Put every line of the items below into a Markdown table with two columns, Row and Line, numbering each row and leaving out blank lines.

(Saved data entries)
================================

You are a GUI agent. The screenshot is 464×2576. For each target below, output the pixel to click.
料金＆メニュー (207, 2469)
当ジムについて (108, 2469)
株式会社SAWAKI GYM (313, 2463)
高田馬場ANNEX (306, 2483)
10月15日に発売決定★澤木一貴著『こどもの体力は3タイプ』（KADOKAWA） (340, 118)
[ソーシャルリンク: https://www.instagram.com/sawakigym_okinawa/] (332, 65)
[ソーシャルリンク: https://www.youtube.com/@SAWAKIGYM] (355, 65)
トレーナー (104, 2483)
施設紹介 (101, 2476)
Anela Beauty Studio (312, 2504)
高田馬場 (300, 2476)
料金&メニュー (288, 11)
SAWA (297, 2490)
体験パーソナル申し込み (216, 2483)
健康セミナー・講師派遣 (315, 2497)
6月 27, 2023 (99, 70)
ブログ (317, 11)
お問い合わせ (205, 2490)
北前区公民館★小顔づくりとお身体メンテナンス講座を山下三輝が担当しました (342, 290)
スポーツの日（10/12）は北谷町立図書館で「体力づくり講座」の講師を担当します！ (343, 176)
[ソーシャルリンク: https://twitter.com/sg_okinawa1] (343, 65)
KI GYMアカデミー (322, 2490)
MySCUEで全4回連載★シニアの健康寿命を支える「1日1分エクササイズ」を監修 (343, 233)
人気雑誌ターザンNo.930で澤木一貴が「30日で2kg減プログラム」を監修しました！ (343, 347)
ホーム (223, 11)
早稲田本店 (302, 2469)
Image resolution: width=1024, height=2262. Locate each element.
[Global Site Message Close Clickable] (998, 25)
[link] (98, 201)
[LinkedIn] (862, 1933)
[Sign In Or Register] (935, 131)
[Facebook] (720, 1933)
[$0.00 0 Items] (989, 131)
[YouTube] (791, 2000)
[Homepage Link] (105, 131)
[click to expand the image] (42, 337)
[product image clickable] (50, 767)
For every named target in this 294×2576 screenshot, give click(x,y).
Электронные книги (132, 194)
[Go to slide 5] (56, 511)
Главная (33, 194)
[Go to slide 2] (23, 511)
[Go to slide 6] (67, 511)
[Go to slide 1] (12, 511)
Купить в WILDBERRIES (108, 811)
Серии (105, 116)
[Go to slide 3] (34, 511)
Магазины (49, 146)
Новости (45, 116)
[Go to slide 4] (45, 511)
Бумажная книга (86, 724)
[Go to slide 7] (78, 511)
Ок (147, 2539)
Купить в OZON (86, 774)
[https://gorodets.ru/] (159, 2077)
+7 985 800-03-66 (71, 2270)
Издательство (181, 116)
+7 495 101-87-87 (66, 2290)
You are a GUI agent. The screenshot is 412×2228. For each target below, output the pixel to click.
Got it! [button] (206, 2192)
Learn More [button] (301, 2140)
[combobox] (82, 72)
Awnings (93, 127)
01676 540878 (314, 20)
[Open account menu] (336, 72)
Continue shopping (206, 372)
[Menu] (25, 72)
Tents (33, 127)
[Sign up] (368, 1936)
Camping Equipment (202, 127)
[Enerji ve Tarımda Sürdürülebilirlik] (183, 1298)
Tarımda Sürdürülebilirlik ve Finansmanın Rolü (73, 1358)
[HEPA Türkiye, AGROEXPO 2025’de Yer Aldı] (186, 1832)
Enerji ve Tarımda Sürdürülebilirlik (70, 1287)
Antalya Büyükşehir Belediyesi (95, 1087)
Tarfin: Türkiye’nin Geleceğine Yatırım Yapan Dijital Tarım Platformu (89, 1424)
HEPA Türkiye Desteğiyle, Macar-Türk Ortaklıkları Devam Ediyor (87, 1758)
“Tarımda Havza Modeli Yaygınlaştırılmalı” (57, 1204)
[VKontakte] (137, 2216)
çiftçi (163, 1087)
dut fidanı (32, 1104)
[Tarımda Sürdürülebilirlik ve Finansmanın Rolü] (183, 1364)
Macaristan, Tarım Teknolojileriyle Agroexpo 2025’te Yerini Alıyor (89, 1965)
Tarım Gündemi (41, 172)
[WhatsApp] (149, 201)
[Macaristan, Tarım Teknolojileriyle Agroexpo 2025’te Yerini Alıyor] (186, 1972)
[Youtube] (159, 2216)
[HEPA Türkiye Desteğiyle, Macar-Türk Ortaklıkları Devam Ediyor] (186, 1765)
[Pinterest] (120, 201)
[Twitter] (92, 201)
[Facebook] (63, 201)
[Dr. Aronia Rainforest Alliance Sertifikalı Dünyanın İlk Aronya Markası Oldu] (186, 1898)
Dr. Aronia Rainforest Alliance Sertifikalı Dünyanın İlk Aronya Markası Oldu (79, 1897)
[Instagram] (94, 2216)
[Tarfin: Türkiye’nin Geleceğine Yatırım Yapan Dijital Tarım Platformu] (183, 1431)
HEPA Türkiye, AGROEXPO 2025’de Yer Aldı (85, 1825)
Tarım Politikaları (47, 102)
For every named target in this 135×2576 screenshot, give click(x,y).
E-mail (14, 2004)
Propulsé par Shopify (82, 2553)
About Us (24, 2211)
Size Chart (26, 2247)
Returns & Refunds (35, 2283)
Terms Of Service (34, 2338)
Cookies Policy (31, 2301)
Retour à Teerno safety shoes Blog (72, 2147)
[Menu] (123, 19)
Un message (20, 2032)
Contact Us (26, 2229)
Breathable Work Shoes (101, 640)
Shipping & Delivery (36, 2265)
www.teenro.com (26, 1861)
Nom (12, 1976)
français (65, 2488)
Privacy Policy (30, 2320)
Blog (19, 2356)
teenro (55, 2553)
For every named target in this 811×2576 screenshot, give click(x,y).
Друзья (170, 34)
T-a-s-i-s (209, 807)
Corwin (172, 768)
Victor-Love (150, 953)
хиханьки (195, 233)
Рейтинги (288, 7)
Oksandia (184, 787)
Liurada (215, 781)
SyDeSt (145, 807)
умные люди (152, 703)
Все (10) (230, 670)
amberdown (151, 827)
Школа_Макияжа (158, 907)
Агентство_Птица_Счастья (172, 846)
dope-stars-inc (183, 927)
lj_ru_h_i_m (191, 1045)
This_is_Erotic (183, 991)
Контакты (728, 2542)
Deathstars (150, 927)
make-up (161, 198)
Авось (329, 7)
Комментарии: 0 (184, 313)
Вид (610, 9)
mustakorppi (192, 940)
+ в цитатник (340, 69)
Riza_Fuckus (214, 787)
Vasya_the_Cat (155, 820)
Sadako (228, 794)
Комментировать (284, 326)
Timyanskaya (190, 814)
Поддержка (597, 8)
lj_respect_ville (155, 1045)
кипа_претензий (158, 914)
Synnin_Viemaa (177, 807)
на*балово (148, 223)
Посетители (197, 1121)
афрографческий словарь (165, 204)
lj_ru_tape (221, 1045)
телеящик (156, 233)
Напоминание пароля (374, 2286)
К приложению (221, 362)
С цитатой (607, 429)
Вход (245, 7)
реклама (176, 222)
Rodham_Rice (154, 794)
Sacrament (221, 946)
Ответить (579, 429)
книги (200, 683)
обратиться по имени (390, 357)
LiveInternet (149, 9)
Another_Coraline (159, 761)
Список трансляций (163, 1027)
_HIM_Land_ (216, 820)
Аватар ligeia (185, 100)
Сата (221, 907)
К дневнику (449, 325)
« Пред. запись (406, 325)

================================

#### [Result below]
| Row | Line |
|---|---|
| 1 | You are a GUI agent. The screenshot is 464×2576. For each target below, output the pixel to click. |
| 2 | 料金＆メニュー (207, 2469) |
| 3 | 当ジムについて (108, 2469) |
| 4 | 株式会社SAWAKI GYM (313, 2463) |
| 5 | 高田馬場ANNEX (306, 2483) |
| 6 | 10月15日に発売決定★澤木一貴著『こどもの体力は3タイプ』（KADOKAWA） (340, 118) |
| 7 | [ソーシャルリンク: https://www.instagram.com/sawakigym_okinawa/] (332, 65) |
| 8 | [ソーシャルリンク: https://www.youtube.com/@SAWAKIGYM] (355, 65) |
| 9 | トレーナー (104, 2483) |
| 10 | 施設紹介 (101, 2476) |
| 11 | Anela Beauty Studio (312, 2504) |
| 12 | 高田馬場 (300, 2476) |
| 13 | 料金&メニュー (288, 11) |
| 14 | SAWA (297, 2490) |
| 15 | 体験パーソナル申し込み (216, 2483) |
| 16 | 健康セミナー・講師派遣 (315, 2497) |
| 17 | 6月 27, 2023 (99, 70) |
| 18 | ブログ (317, 11) |
| 19 | お問い合わせ (205, 2490) |
| 20 | 北前区公民館★小顔づくりとお身体メンテナンス講座を山下三輝が担当しました (342, 290) |
| 21 | スポーツの日（10/12）は北谷町立図書館で「体力づくり講座」の講師を担当します！ (343, 176) |
| 22 | [ソーシャルリンク: https://twitter.com/sg_okinawa1] (343, 65) |
| 23 | KI GYMアカデミー (322, 2490) |
| 24 | MySCUEで全4回連載★シニアの健康寿命を支える「1日1分エクササイズ」を監修 (343, 233) |
| 25 | 人気雑誌ターザンNo.930で澤木一貴が「30日で2kg減プログラム」を監修しました！ (343, 347) |
| 26 | ホーム (223, 11) |
| 27 | 早稲田本店 (302, 2469) |
| 28 | Image resolution: width=1024, height=2262. Locate each element. |
| 29 | [Global Site Message Close Clickable] (998, 25) |
| 30 | [link] (98, 201) |
| 31 | [LinkedIn] (862, 1933) |
| 32 | [Sign In Or Register] (935, 131) |
| 33 | [Facebook] (720, 1933) |
| 34 | [$0.00 0 Items] (989, 131) |
| 35 | [YouTube] (791, 2000) |
| 36 | [Homepage Link] (105, 131) |
| 37 | [click to expand the image] (42, 337) |
| 38 | [product image clickable] (50, 767) |
| 39 | For every named target in this 294×2576 screenshot, give click(x,y). |
| 40 | Электронные книги (132, 194) |
| 41 | [Go to slide 5] (56, 511) |
| 42 | Главная (33, 194) |
| 43 | [Go to slide 2] (23, 511) |
| 44 | [Go to slide 6] (67, 511) |
| 45 | [Go to slide 1] (12, 511) |
| 46 | Купить в WILDBERRIES (108, 811) |
| 47 | Серии (105, 116) |
| 48 | [Go to slide 3] (34, 511) |
| 49 | Магазины (49, 146) |
| 50 | Новости (45, 116) |
| 51 | [Go to slide 4] (45, 511) |
| 52 | Бумажная книга (86, 724) |
| 53 | [Go to slide 7] (78, 511) |
| 54 | Ок (147, 2539) |
| 55 | Купить в OZON (86, 774) |
| 56 | [https://gorodets.ru/] (159, 2077) |
| 57 | +7 985 800-03-66 (71, 2270) |
| 58 | Издательство (181, 116) |
| 59 | +7 495 101-87-87 (66, 2290) |
| 60 | You are a GUI agent. The screenshot is 412×2228. For each target below, output the pixel to click. |
| 61 | Got it! [button] (206, 2192) |
| 62 | Learn More [button] (301, 2140) |
| 63 | [combobox] (82, 72) |
| 64 | Awnings (93, 127) |
| 65 | 01676 540878 (314, 20) |
| 66 | [Open account menu] (336, 72) |
| 67 | Continue shopping (206, 372) |
| 68 | [Menu] (25, 72) |
| 69 | Tents (33, 127) |
| 70 | [Sign up] (368, 1936) |
| 71 | Camping Equipment (202, 127) |
| 72 | [Enerji ve Tarımda Sürdürülebilirlik] (183, 1298) |
| 73 | Tarımda Sürdürülebilirlik ve Finansmanın Rolü (73, 1358) |
| 74 | [HEPA Türkiye, AGROEXPO 2025’de Yer Aldı] (186, 1832) |
| 75 | Enerji ve Tarımda Sürdürülebilirlik (70, 1287) |
| 76 | Antalya Büyükşehir Belediyesi (95, 1087) |
| 77 | Tarfin: Türkiye’nin Geleceğine Yatırım Yapan Dijital Tarım Platformu (89, 1424) |
| 78 | HEPA Türkiye Desteğiyle, Macar-Türk Ortaklıkları Devam Ediyor (87, 1758) |
| 79 | “Tarımda Havza Modeli Yaygınlaştırılmalı” (57, 1204) |
| 80 | [VKontakte] (137, 2216) |
| 81 | çiftçi (163, 1087) |
| 82 | dut fidanı (32, 1104) |
| 83 | [Tarımda Sürdürülebilirlik ve Finansmanın Rolü] (183, 1364) |
| 84 | Macaristan, Tarım Teknolojileriyle Agroexpo 2025’te Yerini Alıyor (89, 1965) |
| 85 | Tarım Gündemi (41, 172) |
| 86 | [WhatsApp] (149, 201) |
| 87 | [Macaristan, Tarım Teknolojileriyle Agroexpo 2025’te Yerini Alıyor] (186, 1972) |
| 88 | [Youtube] (159, 2216) |
| 89 | [HEPA Türkiye Desteğiyle, Macar-Türk Ortaklıkları Devam Ediyor] (186, 1765) |
| 90 | [Pinterest] (120, 201) |
| 91 | [Twitter] (92, 201) |
| 92 | [Facebook] (63, 201) |
| 93 | [Dr. Aronia Rainforest Alliance Sertifikalı Dünyanın İlk Aronya Markası Oldu] (186, 1898) |
| 94 | Dr. Aronia Rainforest Alliance Sertifikalı Dünyanın İlk Aronya Markası Oldu (79, 1897) |
| 95 | [Instagram] (94, 2216) |
| 96 | [Tarfin: Türkiye’nin Geleceğine Yatırım Yapan Dijital Tarım Platformu] (183, 1431) |
| 97 | HEPA Türkiye, AGROEXPO 2025’de Yer Aldı (85, 1825) |
| 98 | Tarım Politikaları (47, 102) |
| 99 | For every named target in this 135×2576 screenshot, give click(x,y). |
| 100 | E-mail (14, 2004) |
| 101 | Propulsé par Shopify (82, 2553) |
| 102 | About Us (24, 2211) |
| 103 | Size Chart (26, 2247) |
| 104 | Returns & Refunds (35, 2283) |
| 105 | Terms Of Service (34, 2338) |
| 106 | Cookies Policy (31, 2301) |
| 107 | Retour à Teerno safety shoes Blog (72, 2147) |
| 108 | [Menu] (123, 19) |
| 109 | Un message (20, 2032) |
| 110 | Contact Us (26, 2229) |
| 111 | Breathable Work Shoes (101, 640) |
| 112 | Shipping & Delivery (36, 2265) |
| 113 | www.teenro.com (26, 1861) |
| 114 | Nom (12, 1976) |
| 115 | français (65, 2488) |
| 116 | Privacy Policy (30, 2320) |
| 117 | Blog (19, 2356) |
| 118 | teenro (55, 2553) |
| 119 | For every named target in this 811×2576 screenshot, give click(x,y). |
| 120 | Друзья (170, 34) |
| 121 | T-a-s-i-s (209, 807) |
| 122 | Corwin (172, 768) |
| 123 | Victor-Love (150, 953) |
| 124 | хиханьки (195, 233) |
| 125 | Рейтинги (288, 7) |
| 126 | Oksandia (184, 787) |
| 127 | Liurada (215, 781) |
| 128 | SyDeSt (145, 807) |
| 129 | умные люди (152, 703) |
| 130 | Все (10) (230, 670) |
| 131 | amberdown (151, 827) |
| 132 | Школа_Макияжа (158, 907) |
| 133 | Агентство_Птица_Счастья (172, 846) |
| 134 | dope-stars-inc (183, 927) |
| 135 | lj_ru_h_i_m (191, 1045) |
| 136 | This_is_Erotic (183, 991) |
| 137 | Контакты (728, 2542) |
| 138 | Deathstars (150, 927) |
| 139 | make-up (161, 198) |
| 140 | Авось (329, 7) |
| 141 | Комментарии: 0 (184, 313) |
| 142 | Вид (610, 9) |
| 143 | mustakorppi (192, 940) |
| 144 | + в цитатник (340, 69) |
| 145 | Riza_Fuckus (214, 787) |
| 146 | Vasya_the_Cat (155, 820) |
| 147 | Sadako (228, 794) |
| 148 | Комментировать (284, 326) |
| 149 | Timyanskaya (190, 814) |
| 150 | Поддержка (597, 8) |
| 151 | lj_respect_ville (155, 1045) |
| 152 | кипа_претензий (158, 914) |
| 153 | Synnin_Viemaa (177, 807) |
| 154 | на*балово (148, 223) |
| 155 | Посетители (197, 1121) |
| 156 | афрографческий словарь (165, 204) |
| 157 | lj_ru_tape (221, 1045) |
| 158 | телеящик (156, 233) |
| 159 | Напоминание пароля (374, 2286) |
| 160 | К приложению (221, 362) |
| 161 | С цитатой (607, 429) |
| 162 | Вход (245, 7) |
| 163 | реклама (176, 222) |
| 164 | Rodham_Rice (154, 794) |
| 165 | Sacrament (221, 946) |
| 166 | Ответить (579, 429) |
| 167 | книги (200, 683) |
| 168 | обратиться по имени (390, 357) |
| 169 | LiveInternet (149, 9) |
| 170 | Another_Coraline (159, 761) |
| 171 | Список трансляций (163, 1027) |
| 172 | _HIM_Land_ (216, 820) |
| 173 | Аватар ligeia (185, 100) |
| 174 | Сата (221, 907) |
| 175 | К дневнику (449, 325) |
| 176 | « Пред. запись (406, 325) |